Drug Product Manufacturing contract revenue for the fourth quarter of 2014 increased $11.8 million over the same period of 2013 and includes $10.3 million of revenue from Oso Biopharmaceuticals Manufacturing (OsoBio) that was acquired in July 2014. Drug Product adjusted contract margins for the fourth quarter of 2014 increased to 12% compared to -3% the same period of 2013, driven by volume increases, improved mix and the addition of the OsoBio business, however contract margins were significantly impacted at the Company's Albuquerque facility as a result of the previously disclosed business interruption event.
For the full year 2014, Drug Product contract revenue increased $22.9 million to $29.6 million from $6.7 million in 2013, due primarily to the addition of $16.7 million in revenue from OsoBio and a 92% increase in revenue from the company's Burlington operations. Drug Product adjusted gross margins improved to 5% in 2014 from -52% in 2013, due to the addition of OsoBio and increased capacity utilization at our Burlington facility.
Liquidity and Capital Resources
In the fourth quarter 2014, AMRI expanded its existing revolving line of credit from $50 million to $75 million with the addition of another bank to the facility.
At December 31, 2014, AMRI had cash, cash equivalents and restricted cash of $51.0 million, compared to $23.9 million atSeptember 30, 2014. The increase in cash and cash equivalents for the quarter ended December 31, 2014 was primarily due to $35 million in proceeds from the Company's line of credit, partially offset by cash used in operations of $2.0 million and $5.2 million of capital expenditures. Total common shares outstanding, net of treasury shares, were 32,627,940 at December 31, 2014.
In January 2015, AMRI acquired a Glasgow, UK-based drug product formulation business for $24 million and expects to complete the previously announced acquisition of SSCI/ West Lafayette, Ind. in February 2015.

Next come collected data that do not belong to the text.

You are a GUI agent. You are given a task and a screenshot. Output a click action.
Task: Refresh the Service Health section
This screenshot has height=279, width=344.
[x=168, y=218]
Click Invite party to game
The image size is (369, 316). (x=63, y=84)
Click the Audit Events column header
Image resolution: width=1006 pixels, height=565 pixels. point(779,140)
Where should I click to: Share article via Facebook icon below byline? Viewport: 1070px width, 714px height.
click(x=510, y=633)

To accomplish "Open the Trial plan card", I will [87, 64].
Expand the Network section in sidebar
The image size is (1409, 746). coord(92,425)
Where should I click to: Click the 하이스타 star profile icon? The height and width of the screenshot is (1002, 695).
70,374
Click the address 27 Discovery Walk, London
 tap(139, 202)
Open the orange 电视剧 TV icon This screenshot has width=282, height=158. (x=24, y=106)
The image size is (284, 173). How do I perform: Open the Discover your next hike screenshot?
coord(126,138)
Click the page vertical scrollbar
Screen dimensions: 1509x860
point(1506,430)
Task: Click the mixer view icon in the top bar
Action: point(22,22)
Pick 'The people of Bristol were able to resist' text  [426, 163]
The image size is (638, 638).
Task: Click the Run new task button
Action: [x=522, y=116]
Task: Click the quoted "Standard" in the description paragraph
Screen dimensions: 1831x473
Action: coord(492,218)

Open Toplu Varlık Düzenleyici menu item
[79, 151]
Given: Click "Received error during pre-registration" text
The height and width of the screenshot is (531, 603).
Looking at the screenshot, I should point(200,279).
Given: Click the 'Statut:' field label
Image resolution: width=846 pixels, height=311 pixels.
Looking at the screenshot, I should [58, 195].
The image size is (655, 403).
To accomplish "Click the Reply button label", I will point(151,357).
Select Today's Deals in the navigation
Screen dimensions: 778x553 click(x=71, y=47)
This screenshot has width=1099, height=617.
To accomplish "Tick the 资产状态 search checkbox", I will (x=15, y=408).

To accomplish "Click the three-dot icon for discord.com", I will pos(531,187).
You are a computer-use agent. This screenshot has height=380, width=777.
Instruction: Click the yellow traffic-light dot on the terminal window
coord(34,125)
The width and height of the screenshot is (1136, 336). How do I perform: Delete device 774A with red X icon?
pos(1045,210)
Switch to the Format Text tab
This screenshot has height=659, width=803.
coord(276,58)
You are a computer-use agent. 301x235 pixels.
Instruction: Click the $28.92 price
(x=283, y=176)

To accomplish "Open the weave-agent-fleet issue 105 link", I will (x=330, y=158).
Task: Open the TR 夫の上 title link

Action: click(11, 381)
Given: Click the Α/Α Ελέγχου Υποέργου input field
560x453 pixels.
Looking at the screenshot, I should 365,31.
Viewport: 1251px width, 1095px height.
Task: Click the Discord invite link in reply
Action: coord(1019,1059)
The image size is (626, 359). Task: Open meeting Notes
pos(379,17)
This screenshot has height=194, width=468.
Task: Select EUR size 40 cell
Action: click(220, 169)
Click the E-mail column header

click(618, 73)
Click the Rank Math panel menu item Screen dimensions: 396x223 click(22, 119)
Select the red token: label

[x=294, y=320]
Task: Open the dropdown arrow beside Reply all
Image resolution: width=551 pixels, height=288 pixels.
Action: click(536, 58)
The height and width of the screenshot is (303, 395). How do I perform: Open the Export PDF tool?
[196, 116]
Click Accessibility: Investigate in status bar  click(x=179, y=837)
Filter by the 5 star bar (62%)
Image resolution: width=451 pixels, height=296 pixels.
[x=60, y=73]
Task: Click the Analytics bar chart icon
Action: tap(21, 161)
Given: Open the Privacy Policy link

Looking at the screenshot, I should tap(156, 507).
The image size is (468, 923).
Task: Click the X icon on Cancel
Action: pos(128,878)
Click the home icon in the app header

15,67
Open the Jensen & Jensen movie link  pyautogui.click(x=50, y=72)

AMRI estimates the following for full year 2015:
Full year contract revenue is expected to be between $335 and $370 million, an increase of 40% at the midpoint, including
DDS revenue of approximately $98 million
API revenue of approximately $162 million
Drug Product revenue of approximately $92 million
Royalty revenue of between $13 and $14 million, including approximately $4 million of Allegra royalties, which expire fully in the third quarter 2015
Adjusted selling, general and administrative expenses at approximately 17% of contract revenue
Adjusted EBITDA between $59 and $65 million, up 34% at the midpoint
Adjusted diluted EPS is expected to be between $0.80 and $0.90, compared to $0.63 in 2014, based on an average fully diluted share count of approximately 33 million shares
Capital expenditures of between $24 and $26 million
Effective tax rate of approximately 33%
AMRI's estimates for 2015 reflect the acquisition of the SSCI West Lafayette, Ind. operations, closing in February 2015, to be included in the DDS segment, as well as the Glasgow UK injectable drug product formulation operations, closed in January 2015, to be included in the Drug Product segment.
Fourth Quarter Results Conference Call
AMRI will host a conference call and webcast today at 8:30 a.m. ET to discuss fourth quarter 2014 results. The conference call can be accessed by dialing (866) 208-5728 (domestic calls) or (224) 633-1279 (international calls) at 8:20 a.m. ET and entering passcode 75749093. The webcast and supplementing slides can be accessed on the company's website at www.amriglobal.com.
A replay of the conference call can be accessed for 24 hours at (855) 859-2056 (domestic calls) or (404) 537-3406 (international calls) and entering passcode 75749093. Replays of the webcast can also be accessed for up to 90 days after the call via the investor area of the company's website at http://ir.amriglobal.com.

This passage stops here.